§ **AIM OF THE EXERCISE**
Reproduce word for word the lines between those holding "read on (187, 1033)" and "エルエルクラブ退会 (87, 1081)", inclusive, and nothing else from the data below.

[Start of Attachment]

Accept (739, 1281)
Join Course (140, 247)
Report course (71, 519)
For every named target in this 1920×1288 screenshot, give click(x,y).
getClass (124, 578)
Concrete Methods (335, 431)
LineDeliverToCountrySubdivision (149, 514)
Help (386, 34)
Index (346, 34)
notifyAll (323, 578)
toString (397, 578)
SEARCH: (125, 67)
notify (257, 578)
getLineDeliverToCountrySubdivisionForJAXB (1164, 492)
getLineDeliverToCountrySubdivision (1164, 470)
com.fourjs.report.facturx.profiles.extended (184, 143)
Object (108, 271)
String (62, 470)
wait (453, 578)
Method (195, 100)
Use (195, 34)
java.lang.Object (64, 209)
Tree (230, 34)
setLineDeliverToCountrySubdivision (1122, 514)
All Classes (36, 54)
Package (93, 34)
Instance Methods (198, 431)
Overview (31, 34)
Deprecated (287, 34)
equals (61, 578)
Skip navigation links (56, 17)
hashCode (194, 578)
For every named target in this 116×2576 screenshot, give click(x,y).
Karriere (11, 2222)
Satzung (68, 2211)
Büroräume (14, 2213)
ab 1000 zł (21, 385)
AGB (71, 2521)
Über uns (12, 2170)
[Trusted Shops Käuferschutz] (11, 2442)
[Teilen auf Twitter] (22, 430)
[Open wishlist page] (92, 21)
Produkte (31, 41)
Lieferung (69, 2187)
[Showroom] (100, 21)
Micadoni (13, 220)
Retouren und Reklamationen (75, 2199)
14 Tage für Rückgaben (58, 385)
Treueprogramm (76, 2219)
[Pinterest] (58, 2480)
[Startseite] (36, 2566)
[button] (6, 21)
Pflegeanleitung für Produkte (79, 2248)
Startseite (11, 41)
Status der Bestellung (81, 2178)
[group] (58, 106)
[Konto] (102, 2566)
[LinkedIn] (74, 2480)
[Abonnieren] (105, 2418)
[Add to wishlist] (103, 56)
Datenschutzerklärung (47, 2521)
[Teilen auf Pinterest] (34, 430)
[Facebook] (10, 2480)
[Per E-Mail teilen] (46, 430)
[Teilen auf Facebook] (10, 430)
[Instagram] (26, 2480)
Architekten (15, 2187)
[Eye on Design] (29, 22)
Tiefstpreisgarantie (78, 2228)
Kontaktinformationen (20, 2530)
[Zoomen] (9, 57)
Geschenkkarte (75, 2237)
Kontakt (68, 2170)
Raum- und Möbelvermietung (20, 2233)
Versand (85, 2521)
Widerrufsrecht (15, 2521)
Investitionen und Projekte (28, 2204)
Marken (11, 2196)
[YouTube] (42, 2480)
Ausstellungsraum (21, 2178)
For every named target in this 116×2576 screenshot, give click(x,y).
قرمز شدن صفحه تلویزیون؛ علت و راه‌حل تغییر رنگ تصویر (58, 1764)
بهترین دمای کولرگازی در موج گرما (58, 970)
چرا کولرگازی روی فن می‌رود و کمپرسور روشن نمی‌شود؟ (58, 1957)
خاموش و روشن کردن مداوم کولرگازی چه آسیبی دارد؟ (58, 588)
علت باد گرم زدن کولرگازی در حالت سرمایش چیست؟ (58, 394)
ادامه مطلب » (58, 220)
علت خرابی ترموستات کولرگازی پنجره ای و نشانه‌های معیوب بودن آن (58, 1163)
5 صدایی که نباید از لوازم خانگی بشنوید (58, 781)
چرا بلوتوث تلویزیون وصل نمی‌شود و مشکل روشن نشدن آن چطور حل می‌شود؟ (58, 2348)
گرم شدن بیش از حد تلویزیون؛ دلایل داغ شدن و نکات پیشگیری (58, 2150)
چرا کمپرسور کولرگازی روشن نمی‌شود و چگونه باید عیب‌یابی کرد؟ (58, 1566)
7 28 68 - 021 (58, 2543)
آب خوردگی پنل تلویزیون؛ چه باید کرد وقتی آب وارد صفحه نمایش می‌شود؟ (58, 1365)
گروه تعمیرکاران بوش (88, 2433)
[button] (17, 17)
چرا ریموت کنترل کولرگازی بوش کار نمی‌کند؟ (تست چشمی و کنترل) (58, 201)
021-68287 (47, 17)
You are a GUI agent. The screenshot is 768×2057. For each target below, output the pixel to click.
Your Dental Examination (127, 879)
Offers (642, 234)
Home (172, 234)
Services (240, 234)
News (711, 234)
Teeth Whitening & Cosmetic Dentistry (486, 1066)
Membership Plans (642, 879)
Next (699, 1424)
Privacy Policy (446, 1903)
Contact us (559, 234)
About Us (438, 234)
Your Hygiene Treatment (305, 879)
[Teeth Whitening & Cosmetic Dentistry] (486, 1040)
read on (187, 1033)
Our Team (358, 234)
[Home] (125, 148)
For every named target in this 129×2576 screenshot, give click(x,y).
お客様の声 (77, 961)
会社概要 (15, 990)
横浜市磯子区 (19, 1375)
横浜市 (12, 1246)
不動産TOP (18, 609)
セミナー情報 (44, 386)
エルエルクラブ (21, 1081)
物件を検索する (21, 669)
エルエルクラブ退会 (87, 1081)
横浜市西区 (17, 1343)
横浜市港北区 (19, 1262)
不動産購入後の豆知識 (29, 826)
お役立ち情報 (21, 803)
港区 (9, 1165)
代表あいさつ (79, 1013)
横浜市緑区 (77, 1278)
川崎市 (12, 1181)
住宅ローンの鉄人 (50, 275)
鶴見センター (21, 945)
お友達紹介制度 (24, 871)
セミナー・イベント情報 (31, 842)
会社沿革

[End of Attachment]

§ **EXERCISE RESULT**
read on (187, 1033)
Our Team (358, 234)
[Home] (125, 148)
For every named target in this 129×2576 screenshot, give click(x,y).
お客様の声 (77, 961)
会社概要 (15, 990)
横浜市磯子区 (19, 1375)
横浜市 (12, 1246)
不動産TOP (18, 609)
セミナー情報 (44, 386)
エルエルクラブ (21, 1081)
物件を検索する (21, 669)
エルエルクラブ退会 (87, 1081)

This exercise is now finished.